TEXTO DE APOIO:
%%

O artigo 1.071 do novo Código de Processo Civil (Lei 13.105/2015), que entrará em vigor a partir de 18 de março de 2015, acrescentou o artigo 216-A à Lei 6.015/1973 (Lei de Registros Públicos), instituindo o procedimento do pedido de reconhecimento extrajudicial da usucapião[1].
O procedimento do pedido de reconhecimento extrajudicial da usucapião sem dúvida é a grande novidade do estatuto processual nessa temática e tem por objetivo desjudicializar e facilitar a declaração de aquisição da propriedade pela usucapião em qualquer das modalidades previstas na legislação civil, incluindo as leis especiais, independentemente da intervenção do Poder Judiciário.
Em nosso sentir, a desjudicialização almejada pelo legislador merece elogios, principalmente no tocante às posses com ânimo de proprietário inequivocamente consolidadas e aos possuidores detentores de justo título que por alguma razão estão impedidos de levá-lo a registro, seja por algum vício formal no título, pela falta de registro dos negócios jurídicos anteriores feitos por compromisso particular ou pela ausência/recusa do proprietário ou titular de outro direito real sobre o imóvel em outorgar a escritura pública definitiva para transcrição no competente registro de imóveis. O novo procedimento poderia evitar a multiplicação de ações de usucapião de posses consolidadas, de adjudicação compulsória e até mesmo dos pedidos de alvará para transferência de imóvel em razão da morte do compromissário vendedor.
Todavia, as alterações feitas pelo Senado quando da revisão do texto substitutivo aprovado na Câmara dos Deputados esvaziaram por completo a eficácia do instituto, que nascerá morto e sem utilidade prática se mantida a interpretação conferida pelo Senado.
Em síntese, a atual redação do artigo 1.071 do novo CPC (artigo 213-A, LRP) transforma a usucapião extrajudicial em um “procedimento consensual para declaração da aquisição da propriedade”, anunciando, desde já, a falência do instituto na imensa maioria dos casos, que naturalmente envolvem algum conflito de interesses entre as partes ou confinantes, ainda que tal conflito se restrinja à indiferença dos proprietários ou titulares no registro e também dos confinantes em apresentar expressa concordância ao pedido extrajudicial de usucapião.
Conforme o artigo 1.071 do novo CPC (artigo 213-A, LRP), o pedido de reconhecimento extrajudicial de usucapião, que será processado diretamente perante o cartório do registro de imóveis da comarca em que estiver situado o imóvel usucapiendo, deve ser instruído, dentre outros documentos, com a “planta e memorial descritivo assinado por profissional legalmente habilitado, com prova de anotação de responsabilidade técnica no respectivo conselho de fiscalização profissional, e pelos titulares de direitos reais e de outros direitos registrados ou averbados na matrícula do imóvel usucapiendo e na matrícula dos imóveis confinantes” (inciso II).

%%

DADOS DA TAREFA:
%%

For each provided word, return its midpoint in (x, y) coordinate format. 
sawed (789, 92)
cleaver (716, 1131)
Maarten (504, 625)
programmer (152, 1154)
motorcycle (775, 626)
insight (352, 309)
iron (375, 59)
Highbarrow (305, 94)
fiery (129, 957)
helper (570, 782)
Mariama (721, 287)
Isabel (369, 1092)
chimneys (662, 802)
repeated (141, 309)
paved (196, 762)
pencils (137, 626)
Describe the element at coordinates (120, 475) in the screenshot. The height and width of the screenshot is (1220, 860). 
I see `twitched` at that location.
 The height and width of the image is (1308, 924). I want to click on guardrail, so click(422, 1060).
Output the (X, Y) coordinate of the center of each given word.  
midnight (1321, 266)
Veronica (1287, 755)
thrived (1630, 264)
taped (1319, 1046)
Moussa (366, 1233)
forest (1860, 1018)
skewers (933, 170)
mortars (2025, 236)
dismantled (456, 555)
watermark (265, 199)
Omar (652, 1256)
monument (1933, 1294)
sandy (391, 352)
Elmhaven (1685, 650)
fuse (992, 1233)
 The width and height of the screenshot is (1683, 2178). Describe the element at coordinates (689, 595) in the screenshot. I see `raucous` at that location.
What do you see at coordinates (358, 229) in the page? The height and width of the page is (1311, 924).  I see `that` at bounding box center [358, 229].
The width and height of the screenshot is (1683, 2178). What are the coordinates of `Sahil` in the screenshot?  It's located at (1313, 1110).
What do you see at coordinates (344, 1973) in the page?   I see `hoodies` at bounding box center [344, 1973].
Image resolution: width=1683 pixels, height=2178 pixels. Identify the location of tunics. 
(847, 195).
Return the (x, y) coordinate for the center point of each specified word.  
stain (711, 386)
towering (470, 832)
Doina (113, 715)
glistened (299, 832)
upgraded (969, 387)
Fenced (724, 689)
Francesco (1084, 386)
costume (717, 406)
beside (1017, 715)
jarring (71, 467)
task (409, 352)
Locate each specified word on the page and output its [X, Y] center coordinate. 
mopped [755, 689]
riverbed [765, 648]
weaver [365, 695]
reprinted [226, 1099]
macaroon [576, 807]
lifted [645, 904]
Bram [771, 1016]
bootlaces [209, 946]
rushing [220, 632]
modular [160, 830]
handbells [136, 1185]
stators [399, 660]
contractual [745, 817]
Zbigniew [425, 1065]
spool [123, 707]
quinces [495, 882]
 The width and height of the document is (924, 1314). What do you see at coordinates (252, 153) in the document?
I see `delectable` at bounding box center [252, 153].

%%

RESOLVA O SEGUINTE:
[a] Traduza para o inglês esta frase do texto sobre usucapião extrajudicial: "Todavia, as alterações feitas pelo Senado quando da revisão do texto substitutivo aprovado na Câmara dos Deputados esvaziaram por completo a eficácia do instituto, que nascerá morto e sem utilidade prática se mantida a interpretação conferida pelo Senado."
[b] Cite literalmente, das linhas de dados, tudo desde a linha que contém "Output the (X, Y)" até a linha que contém "Elmhaven (1685, 650)", incluindo as duas.
As linhas de dados não têm relação com o texto sobre usucapião extrajudicial.

RESPOSTAS DOS EXERCÍCIOS:
[a] However, the changes made by the Senate when reviewing the substitute text approved in the Chamber of Deputies completely emptied the effectiveness of the institute, which will be born dead and without practical use if the interpretation given by the Senate is maintained.

[b]
Output the (X, Y) coordinate of the center of each given word.  
midnight (1321, 266)
Veronica (1287, 755)
thrived (1630, 264)
taped (1319, 1046)
Moussa (366, 1233)
forest (1860, 1018)
skewers (933, 170)
mortars (2025, 236)
dismantled (456, 555)
watermark (265, 199)
Omar (652, 1256)
monument (1933, 1294)
sandy (391, 352)
Elmhaven (1685, 650)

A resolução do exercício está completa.